Dedi Mulyadi Tetapkan Kujang, Simbol RS Welas Asih

Eramuslim.com - Gubernur Jawa Barat Dedi Mulyadi resmi mengganti nama RSUD Al Ihsan menjadi RSUD Welas Asih, menandai babak baru rumah sakit yang kini sepenuhnya dimiliki oleh Pemerintah Provinsi Jawa Barat. Tak hanya berganti nama, rumah sakit ini juga hadir dengan logo baru berbentuk siluet kujang, yang sarat akan makna filosofis, budaya, dan spiritual.
Logo baru tersebut menampilkan kujang dengan tiga lubang di punggungnya yang melambangkan Islam, Iman, dan Ihsan. Di bagian bawah kujang, terdapat simbol menyerupai rahim, mewakili perempuan sebagai sumber kehidupan—sebuah penegasan bahwa “manusia lahir dari cinta,” tutur Dedi.
Simbol kujang juga merefleksikan filosofi Sunda Tri Tangtu di Buana, mencerminkan tiga unsur kepemimpinan: Rama, Resi, dan Prabu. Nilai-nilai pelestarian alam seperti "gunung kaian, lengkob kudu awian, lebak kudu sawahan" juga terkandung di dalamnya.
Di tengah simbol tersebut tertulis kaligrafi Arab hijau: "Ar-Rahman Ar-Rahim" (Maha Pengasih, Maha Penyayang), yang menjadi dasar penamaan Welas Asih.

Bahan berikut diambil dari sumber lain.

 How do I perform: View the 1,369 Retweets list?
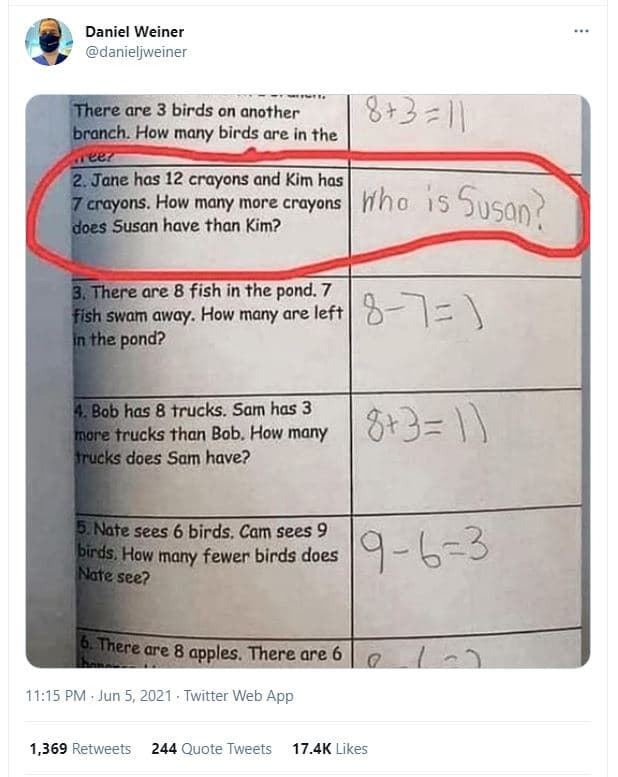tap(80, 748)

Tepat di antara kujang dan rahim, terdapat lima titik merah sejajar yang menggambarkan siklus hidup manusia dari lahir hingga wafat, sekaligus mencerminkan prinsip pelayanan RSUD Welas Asih yakni:
Cageur (sehat), Bageur (baik), Bener (benar), Pinter (cerdas), dan Singer (tanggap).

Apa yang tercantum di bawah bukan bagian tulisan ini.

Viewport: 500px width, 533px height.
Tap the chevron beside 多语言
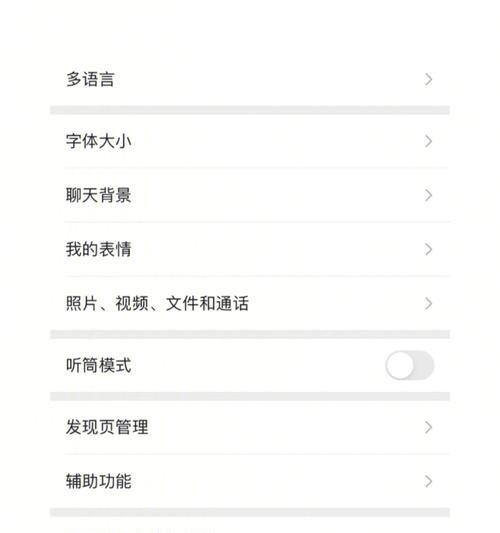pos(429,80)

Dedi juga meminta pihak rumah sakit membuat prasasti penghargaan untuk para pendiri RS Al Ihsan, dengan menyebut nama-nama mereka secara layak di bagian depan gedung. “Jangan lupakan sejarahnya. Tulis nama-nama mereka dengan baik, beri apresiasi untuk keluarganya,” ucapnya.
Ketua II Yayasan Al Ihsan, KH Olih Komarudin, menyambut baik logo baru tersebut. Ia menilai simbol itu mencerminkan kondisi dan nilai-nilai RSUD Welas Asih yang kini lebih terbuka dan kuat.
Asal Usul Pergantian Nama dan Status Rumah Sakit
Perubahan nama RS Al Ihsan menjadi RS Welas Asih bukan tanpa alasan. Dedi Mulyadi menegaskan bahwa rumah sakit ini bukan lagi milik yayasan, melainkan aset pemerintah provinsi yang dibiayai dari APBD. Penegasan ini menyusul adanya anggapan publik yang menyebut bahwa rumah sakit dibiayai oleh umat.
Sejak 2024, status RS Al Ihsan telah resmi diambil alih pemerintah provinsi Jawa Barat. Perubahan ini terjadi usai kasus korupsi besar-besaran yang melibatkan pimpinan Yayasan Al Ihsan, menyebabkan kerugian negara hingga Rp 11,9 miliar.
Rinciannya termasuk:
-
Anggaran rutin: Rp 1,5 miliar
-
Pembangunan tahap I: Rp 2,6 miliar
-
Pembangunan tahap II: Rp 1,7 miliar
-
Anggaran lainnya: Rp 5 miliar
Pelanggaran dilakukan lewat mekanisme bantuan tidak sah sejak 1993–2001. Perkara ini berujung pada putusan Mahkamah Agung, yang menyatakan seluruh bangunan dan aset rumah sakit dirampas negara dan menjadi milik Pemprov Jawa Barat. Pada 10 Maret 2005, terbit Keputusan Gubernur yang menetapkan RS Al Ihsan sebagai milik pemerintah.
Sejarah Singkat RS Al Ihsan
RS Al Ihsan dibangun oleh Yayasan Al Ihsan sejak 11 Maret 1993 dan mulai beroperasi pada 12 November 1995. Kini, setelah lebih dari 30 tahun berdiri, rumah sakit itu memasuki babak baru dengan nama dan semangat baru sebagai RSUD Welas Asih, tempat layanan kesehatan yang berlandaskan kasih sayang, profesionalisme, dan akuntabilitas.